SCIENCE AT THE SHINE DOME canberra 30 April – 2 May 2003
Symposium: Nanoscience – where physics, chemistry and biology collide
Friday, 2 May 2004
Professor Robert Clark
Federation Fellow, University of New South Wales
Director, Centre for Quantum Computer Technology
Robert Clark was appointed Director of the Australian Research Council Special Research Centre for Quantum Computer Technology in 2000. Before that he was Professor of Experimental Physics at the University of New South Wales, where he founded and established the National Magnet Laboratory and Semiconductor Nanofabrication Facility. These facilities provide an Australian capability to fabricate sophisticated semiconductor nanostructure devices and to measure their quantum properties. He has been a member of the Editorial Board of the international journal Solid State Communications since 1993 and was the Australian Representative for Nanotechnology to the International Union of Vacuum Science, from 1995-2000. In 1994 he was elected Fellow, Institute for Advanced Study, Indiana University, USA for his research achievements and in 1998 was awarded the Walter Boas Medal, the highest award of the Australian Institute of Physics. In 2001 he was elected to the Fellowship of the Australian Academy of Science and he was recently awarded an inaugural Federation Fellowship.
Pushing nanoscience to the limit – a solid state quantum processor
Abstract:
Quantum computers, combined with specific quantum algorithms, have the potential to solve important problems that are not possible to solve using the most powerful conventional machines. This has moved the scientific agenda of quantum mechanics from providing a description of the microscopic world to applying the rules that govern the properties of matter at the quantum level to design and build the basic building block of a machine that offers unprecedented computing power.

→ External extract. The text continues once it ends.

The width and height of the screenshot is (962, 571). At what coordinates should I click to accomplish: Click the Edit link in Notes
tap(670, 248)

A key architecture proposed for a quantum computer uses properties of single atoms precisely engineered into a semiconductor host as the quantum bits (qubits). Fabrication of the key functional element, the quantum equivalent of a transistor, has pushed nanotechnology to the limit. Control and readout of the qubits similarly involves the use of the most advanced quantum-limited measurement technology.

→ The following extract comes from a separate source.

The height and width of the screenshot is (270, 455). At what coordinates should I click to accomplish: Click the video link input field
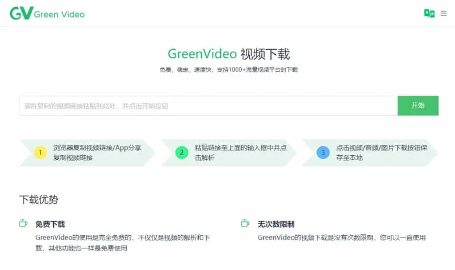pos(208,105)
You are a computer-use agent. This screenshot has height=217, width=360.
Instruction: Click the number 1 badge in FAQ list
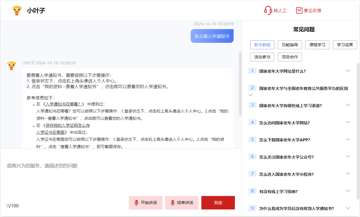point(252,71)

I will give an overview of the extreme nanoscience initiatives involved in the Australian effort to construct and test the key functional element of a scaleable silicon quantum processor. This work will be placed in context with the international roadmap for quantum computing, involving many other implementation strategies. I will briefly discuss the role of basic research organisations, industry and government in this high-risk venture.